* [Listing]:
• • • •

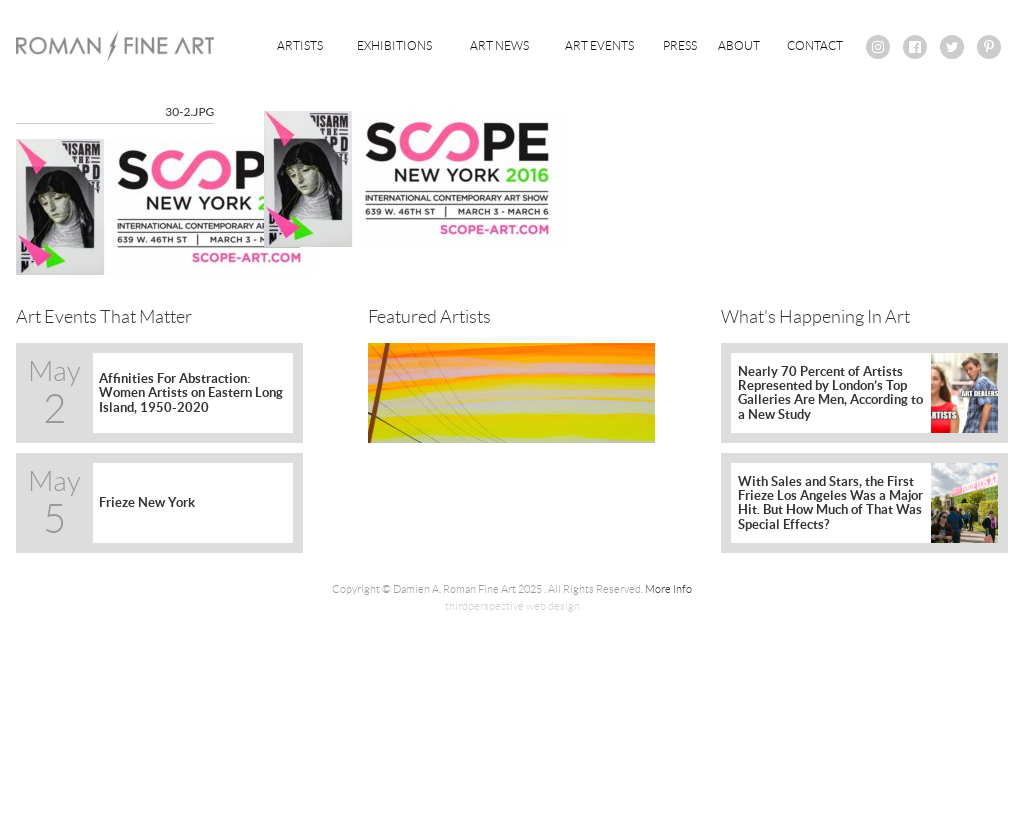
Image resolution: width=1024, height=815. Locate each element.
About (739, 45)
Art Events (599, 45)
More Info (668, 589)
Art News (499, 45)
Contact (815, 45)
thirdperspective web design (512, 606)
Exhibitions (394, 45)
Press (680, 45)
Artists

• • • •

* [The task]: Return the lines from the one with "Art Events (599, 45)" through the final line above, copied word for word.

* [Result for this exercise]:
Art Events (599, 45)
More Info (668, 589)
Art News (499, 45)
Contact (815, 45)
thirdperspective web design (512, 606)
Exhibitions (394, 45)
Press (680, 45)
Artists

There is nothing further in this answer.